Les projets de proximité de développement rural intégré ( PPDRI ) leur consistance et leur financement et les problèmes rencontrés lors de leur mise en œuvre ont été l’un des sujets.
Abordés pour le conservateur des forêts de la wilaya de Béjaïa Ali Mahmoudi lors de l’émission “Forum N’Soummam” du lundi dernier, dont il a été l’invité ils sont destinés, souligne-t-il, à améliorer les conditions de vie des populations rurales, à fixer les mêmes populations dans leurs villages et éventuellement initier au retour ceux qui ont quitté leurs maisons ancestrales pour s’installer dans les villes ; ces programmes de développement comportent deux volets en fait. D’abord, la réalisation d’actions à usage individuel c’est à dire des projets portés par des ménages ruraux qui consistent à l’ assistance par l’Etat à la création, entre autre, d’unités d’élevage de caprins, d’ovins et de bovins et même à l’installation de ruches pleines, l’autre volet consiste en la réalisation d’ actions à usage collectif dans d’autres projets ; il s’agit concrètement de l’ouverture de pistes, d’adduction d’eau potable, du réseau d’assainissement, d’électrification des villages, de réalisation d’école ou de centres de soins ; tout ce qui permet d’améliorer de manière sensible, la vie des populations rurales. La conservation des forêts qui est chargée de piloter et de coordonner l’ensemble de ces opérations souligne que ces programmes intégrés concernent l’ensemble des directions de l’exécutif de la wilaya en ce sens que chaque direction est tenue d’intervenir dans le domaine qui la concerne.

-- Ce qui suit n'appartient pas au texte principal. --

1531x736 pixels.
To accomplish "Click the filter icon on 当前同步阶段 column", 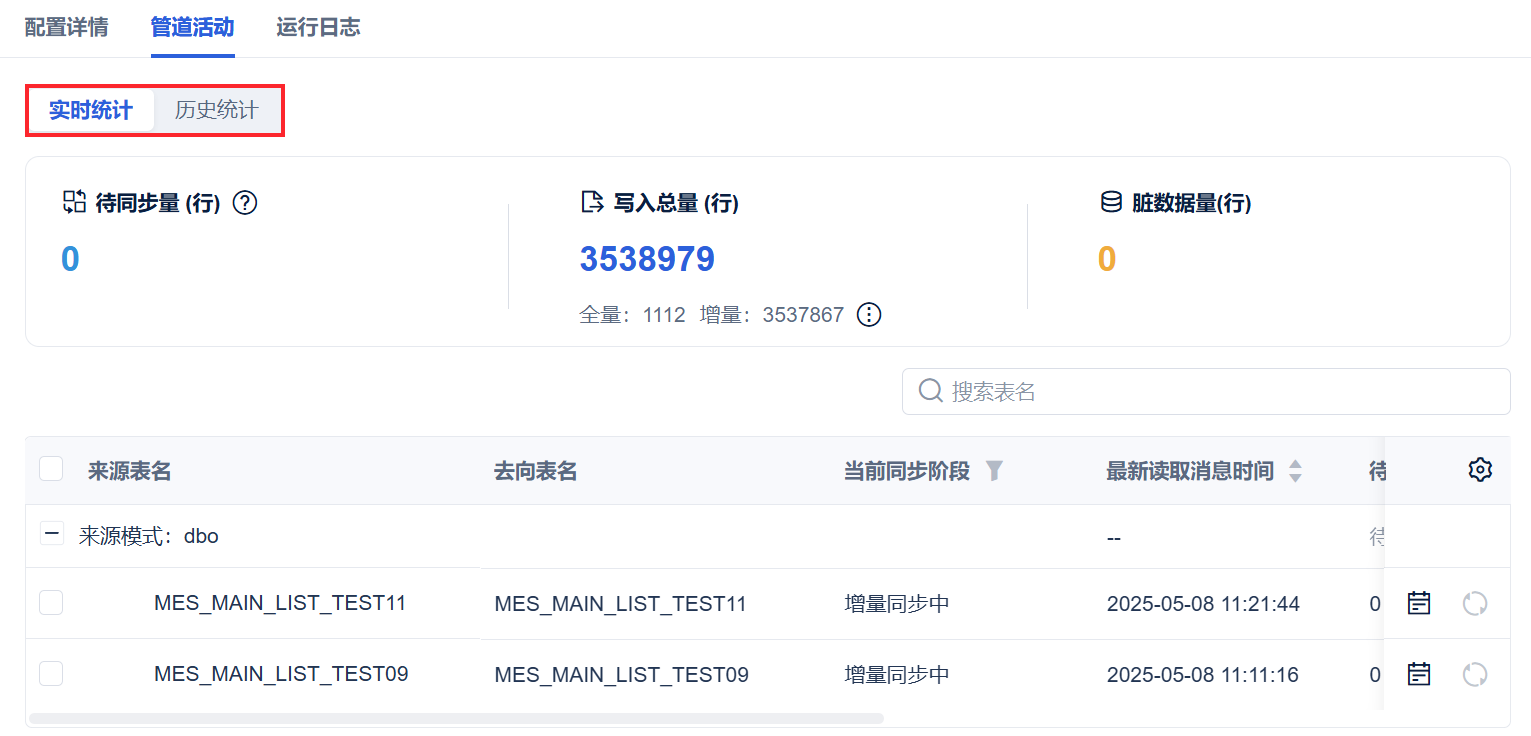I will 994,471.
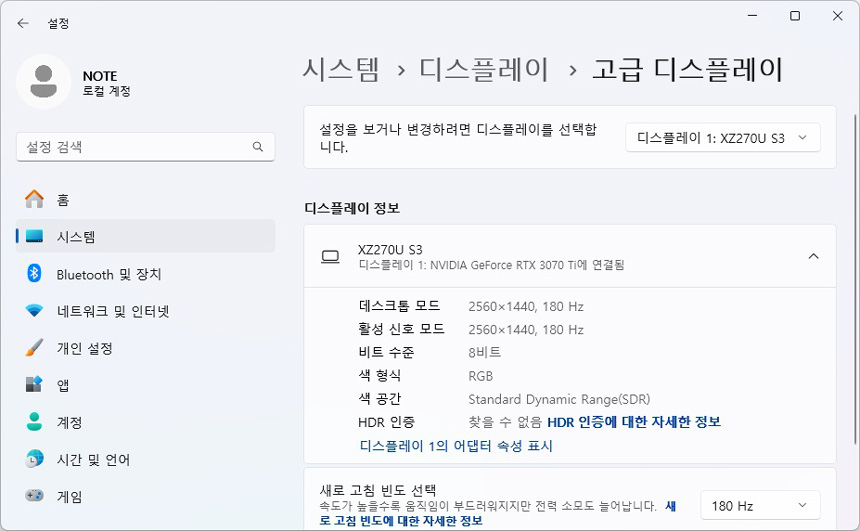Click the search magnifier icon
This screenshot has width=860, height=531.
[258, 146]
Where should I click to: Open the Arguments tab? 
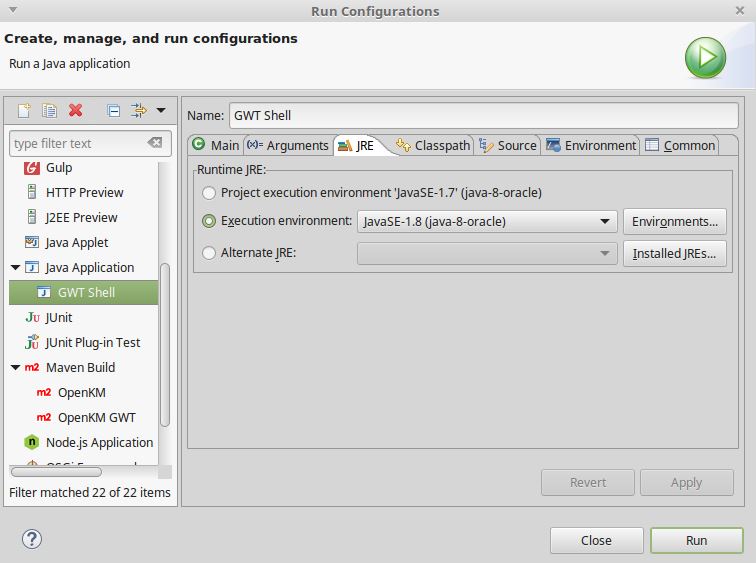point(288,145)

L’invité de l’émission ajoute que s’agissant de la wilaya de Béjaïa qui compte 52 communes, 37 parmi celles ci, sont considérées comme des communes rurales c’est à dire illigibles aux programmes PPDRI, les 15 autres ne sont pas concernées. Cependant l’orateur n’explique pas le fait que la commune de Feraoun qui est à quelque 50 km de la wilaya et qui se trouve dans une position qui est considérée comme urbaine et que Béjaïa la capitale de la wilaya n’est pas à 100% urbaine.
Abordant le chapitre des programmes PPDRI mis en en chantier, il indique sur les 44 dossiers réceptionnés en 2009, 37 sont mis en œuvre et les bénéficiaires d’unités d’élevages, ainsi que les futurs agriculteurs ont été envoyés en formation chacun dans le domaine qui l’intéresse.
Au cours de l’émission, le conservateur des forêts a tenu à déplorer le manque d’entrain de certains de ses collègues de l’exécutif dans la réalisation des programmes PPDRI.
Ces derniers, préfèrent des projets dans le cadre du sectoriel plutôt que dans celui des PPDRI, de crainte que leurs efforts ne soient ombragés par ceux des autres secteurs.
Quant au nerf de la guerre relatif aux ambitieux programmes PPDRI, l’intervenant souligne le fait qu’il manque à la wilaya de Béjaïa, 9 millions pour mener à bien l’ ensemble des programmes PPDRI. L’intervenant explique que l’autorité actuelle, le ministère de l’Agriculture en l’occurrence a donné des instructions fermes pour engager les programmes même en l’absence de crédits car ceux-ci finiront par arriver souligne le conservateur des forêts. Des programmes ont été engagés et les promesses ne sont pas tenues.